Emma McGowan says we should be wary of abandoning the Church’s past.

Over the past few decades critics and friends of the Catholic Church have argued it must get with the times.

In Catholic magazines, social media outlets and synodal reports we hear that the traditions of the Church is holding us back from engaging with the world around us and potentially winning back those who have long left their pews empty.

If only it were so easy! Catholic tradition is not a custom or a cultural expression. It is not simply a list of ways of doing things which has been made up along the way. It has a defining role in articulating the message of Jesus Christ and identifying what it is to be a Christian.

Catholic tradition, or better called, sacred tradition is the continued life of Christ in the Church expressed by the common life, worship and teaching of the Catholic Faith.

In the Catechism of the Catholic Church we read: “This living transmission, accomplished by the Holy Spirit, is called Tradition, since it is distinct from the Sacred Scripture, though closely connected to it.

“Through Tradition, the Church in her doctrine, life, and worship perpetuates and transmits to every generation all that she herself is, all that she believes.

“The sayings of the holy Fathers are witness to the life-giving presence of this Tradition, showing how its riches are poured out in the practice and life of the Church in her belief and prayer.”

This simple definition offers us a most profound truth; the sacred tradition of the Church is not a dead expression of how things are but the expression of the living God who continues to guide the Church and its leaders to know and serve God in this life and the next.

When the Church establishes a practice or a belief it is not simply because a few people have decided that’s how it should be done but because the Holy Spirit guides the Church and guards the truths which Christ gave to the Apostles who in turn guard those truths in the succession of Apostolic leaders.

Sacred tradition and all it teaches is not a dead thing that must be dispensed with in order to engage contemporary society. Rather it is the living voice of Christ who continues to use the Church to minister to all peoples and nations.

Not only does sacred tradition give voice to the teachings of Christ Himself, it expresses the reality of the Catholic Faith.
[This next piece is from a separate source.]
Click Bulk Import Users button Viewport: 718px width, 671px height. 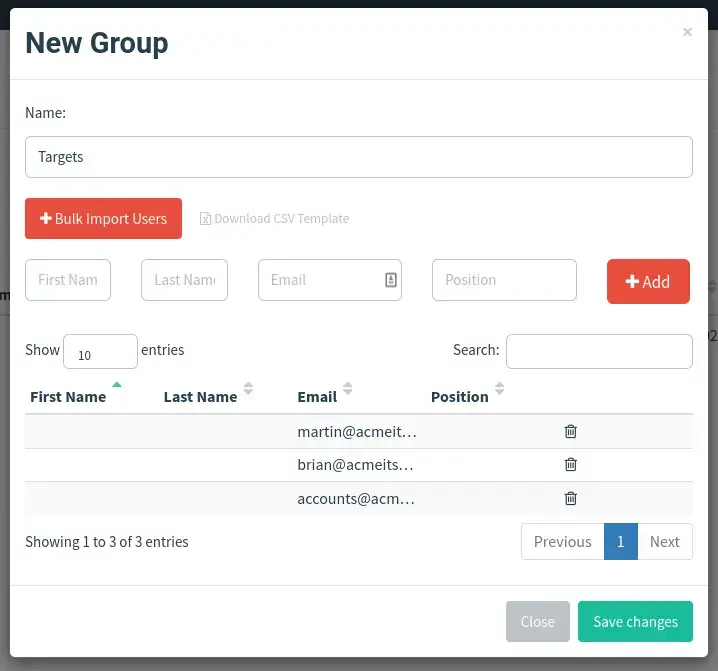[103, 218]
The Faithful Catholic does not believe a set of bare minimum principles which guides his or her life, rather the faithful Catholic is invited to be embraced by a mystery which innervates every facet of his or her life.

The Catholic Faith is not just a list of ‘I believe’ statements, though it includes those. It is a transcendent experience with the divine that changes how we do everything.
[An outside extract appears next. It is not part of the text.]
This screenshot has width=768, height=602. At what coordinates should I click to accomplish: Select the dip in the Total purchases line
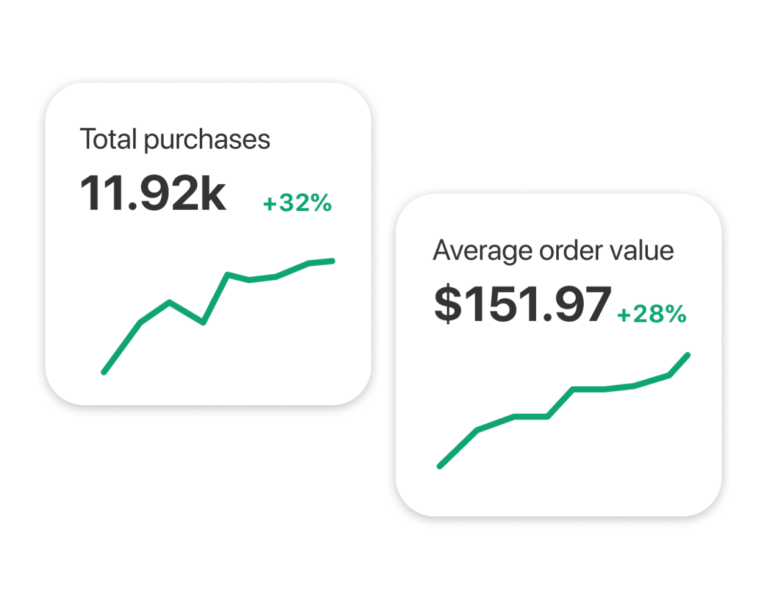[x=203, y=322]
Such a mystery of love demands from us complete and total adoration, obedience, and commitment. Sacred tradition, expressed in the liturgies, practices, and prayers of the Church, instructs our hearts in how we can respond to divine love with that adoration, obedience, and commitment.

The ways sacred tradition tells us to express our love for God includes going to weekly Mass, practising abstinence to remember Christ’s death on the cross and praying at certain times of the day, etc.

These practices are the ways in which we instruct our own souls to know and love Christ more fervently every day.

It is for this reason that Pope Emeritus Benedict XVI said: “What earlier generations held as sacred, remains sacred and great for us too, and it cannot be all of a sudden entirely forbidden or even considered harmful.

“It behoves all of us to preserve the riches which have developed in the Church’s Faith and prayer, and to give them their proper place.”

It is the gift and the very identity of the Catholic Church to guard the sacred tradition through which Christ has spoken and continues to speak.

In so doing we not only uphold the truth and veracity of the Catholic faith, we hold onto those sacred practices through which human beings may become sons and daughters of God.

Let us not forego the riches of our Faith through which man and women have become saints.

Just as we hold to the truths of the Creed let us hold to sacred tradition and offer the world something truly unique; the unchanging and eternal love of God Himself.

Emma McGowan is a post-graduate student at the University of Edinburgh.